Approaching her father in the crowd on the sidewalk, Maxine Pippen McNair cried, ‘I can’t find Denise.’ M.W. Pippen told his daughter, ‘She’s dead, baby. I’ve got one of her shoes.’ Watching his daughter take in the significance of the shoe he held up, he screamed, ‘I’d like to blow the whole town up.’

Word of the bombing reached Martin Luther King in Atlanta as he was about to step up to the Ebenezer Baptist Church pulpit. ‘Dear God, why?’ he had silently asked. Writing President John F. Kennedy that unless ‘immediate federal steps are taken,’ the ‘worst racial holocaust this nation has ever seen’ would come to pass in Alabama. His telegram to Gov. George Wallace charged, ‘The blood of our little children is on your hands.’

King prepared to go back to Birmingham, to another riot scene. The now-familiar assortment of law enforcement officials stood guard with their shotguns at the Sixteenth Street Baptist Church while two FBI lab men flown down on a military jet sifted through the debris.

One of the stained-glass windows had survived the explosion. Only the face of Jesus had been blown out.

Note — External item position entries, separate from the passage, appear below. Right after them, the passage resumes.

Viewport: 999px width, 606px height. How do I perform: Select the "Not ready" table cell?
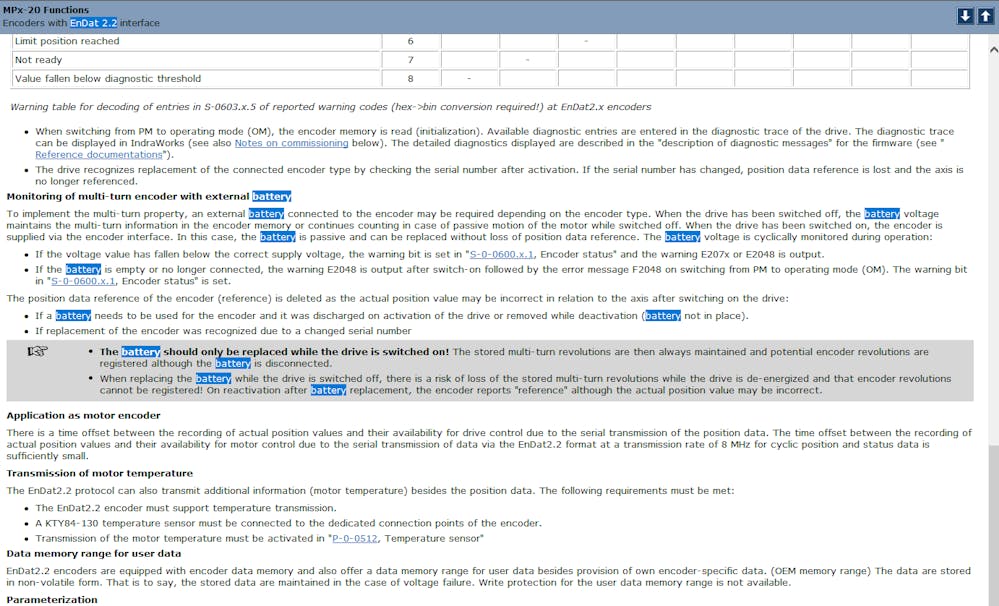(38, 60)
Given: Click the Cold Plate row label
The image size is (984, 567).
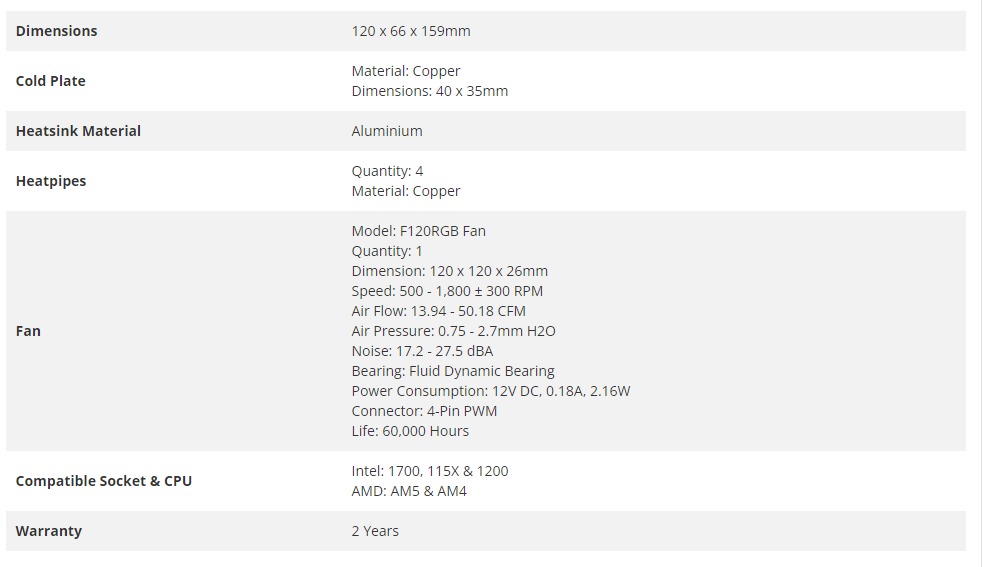Looking at the screenshot, I should (50, 81).
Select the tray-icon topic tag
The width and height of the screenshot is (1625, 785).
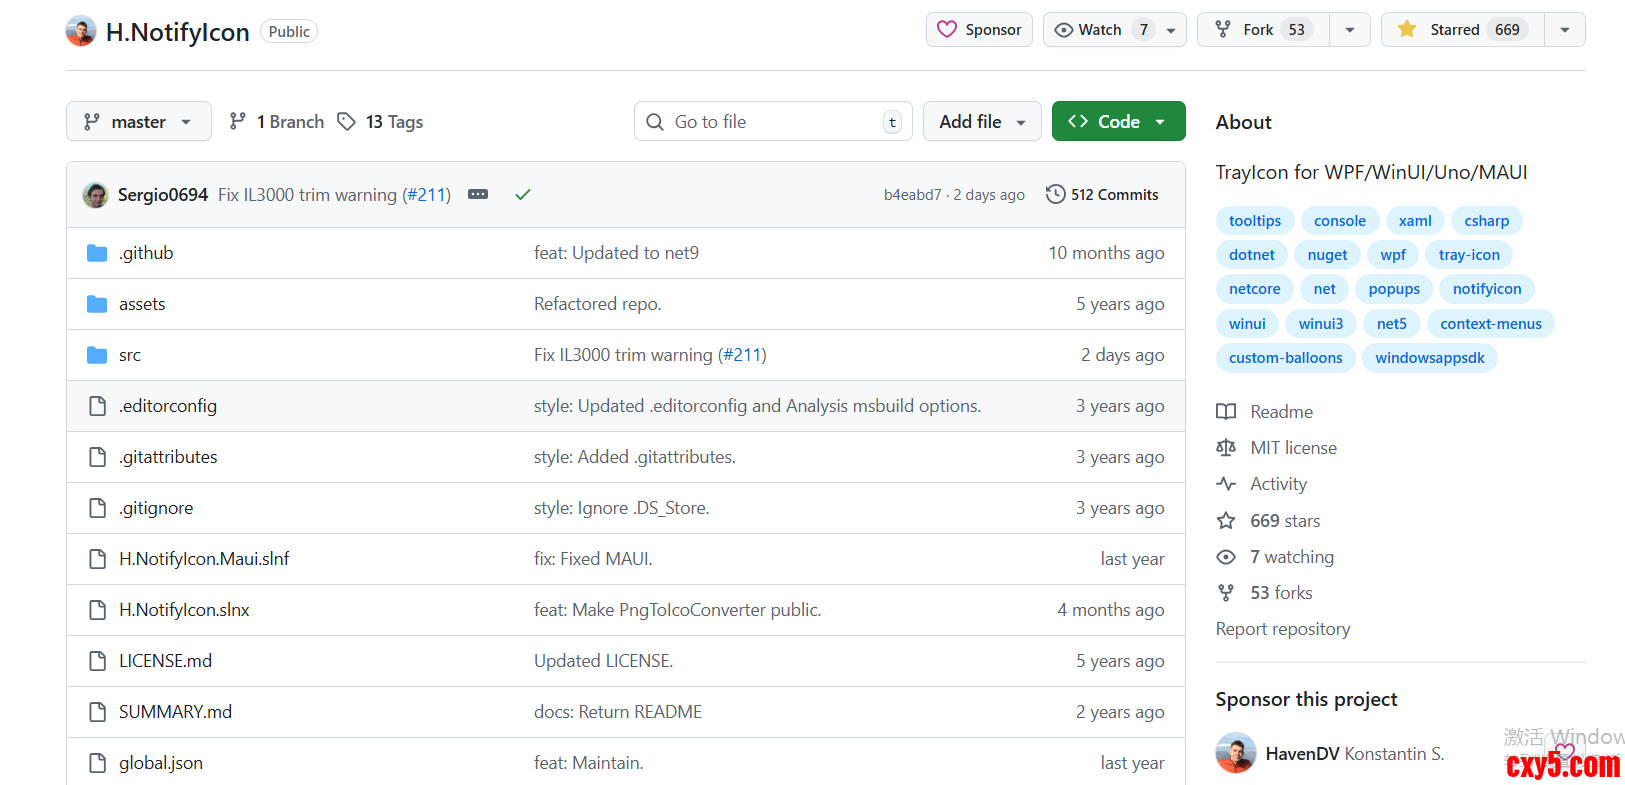(1468, 255)
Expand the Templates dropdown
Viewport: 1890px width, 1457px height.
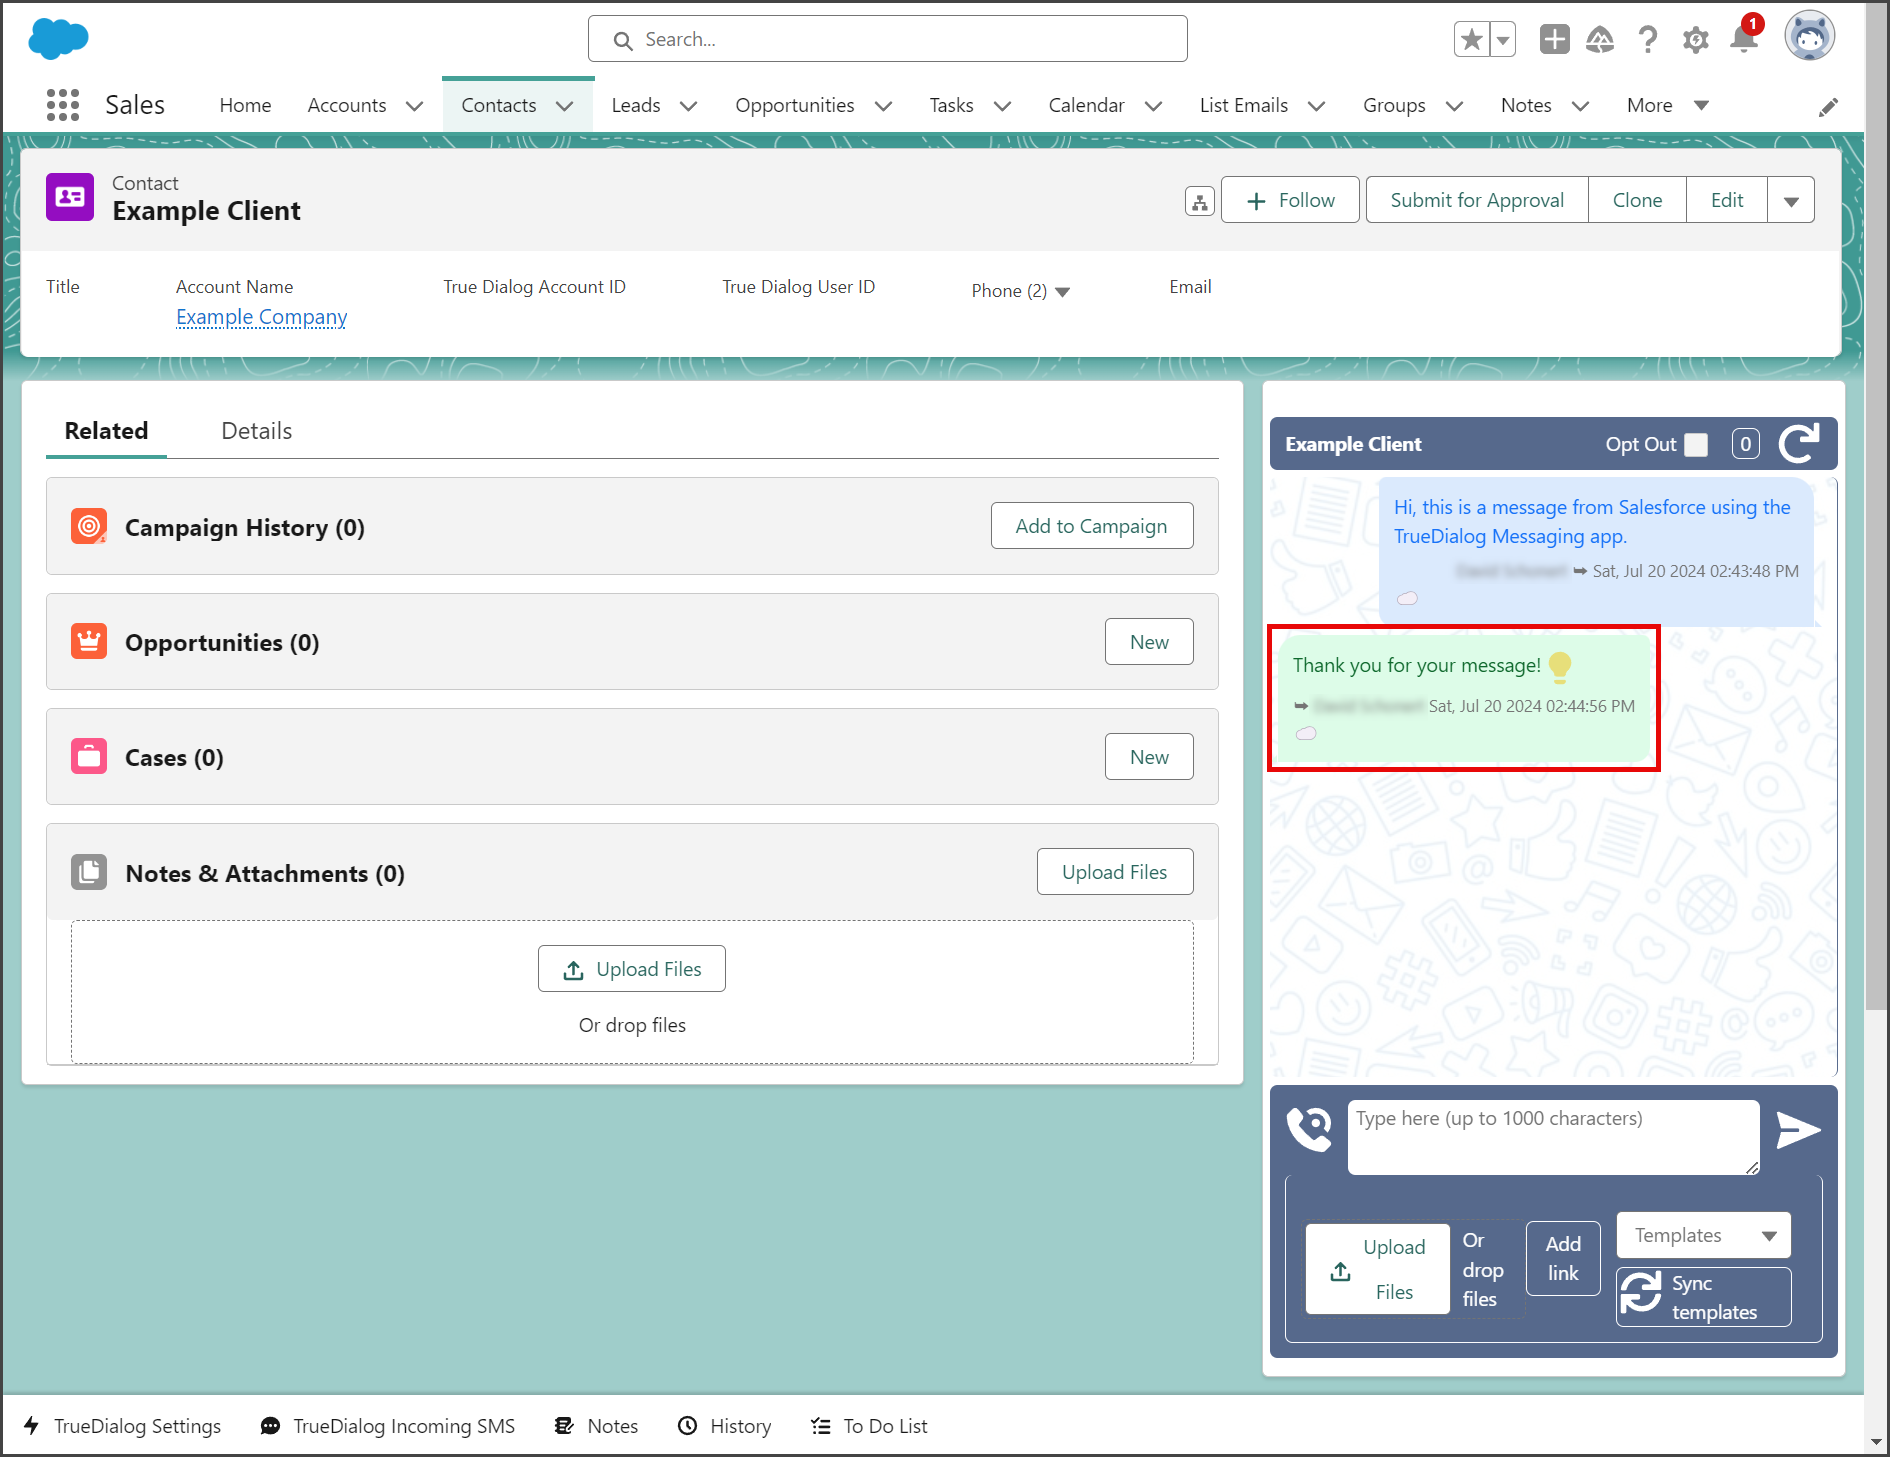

Prosecutions in the killings of Denise McNair, Addie Mae Collins, Cynthia Morris Wesley, and Carole Robertson were delayed by the reluctance of witnesses and a dearth of physical evidence. One suspect died in 1994 without having been charged; three others were convicted of murder between 1977 and 2002.

In signing the Civil Rights Act, which banned major forms of discrimination against racial, ethnic and religious minorities and women, President Johnson deployed 72 pens, providing plenty of keepsakes. One went to the Rev. Martin Luther King Jr., who said the new law would ‘bring practical relief to the Negro in the South, and give the Negro in the North a psychological boost that he sorely needs.’ LBJ told the East Room crowd that the historic ceremony was occurring on his daughter Luci’s 17th birthday and exactly nine years after his heart attack in 1955.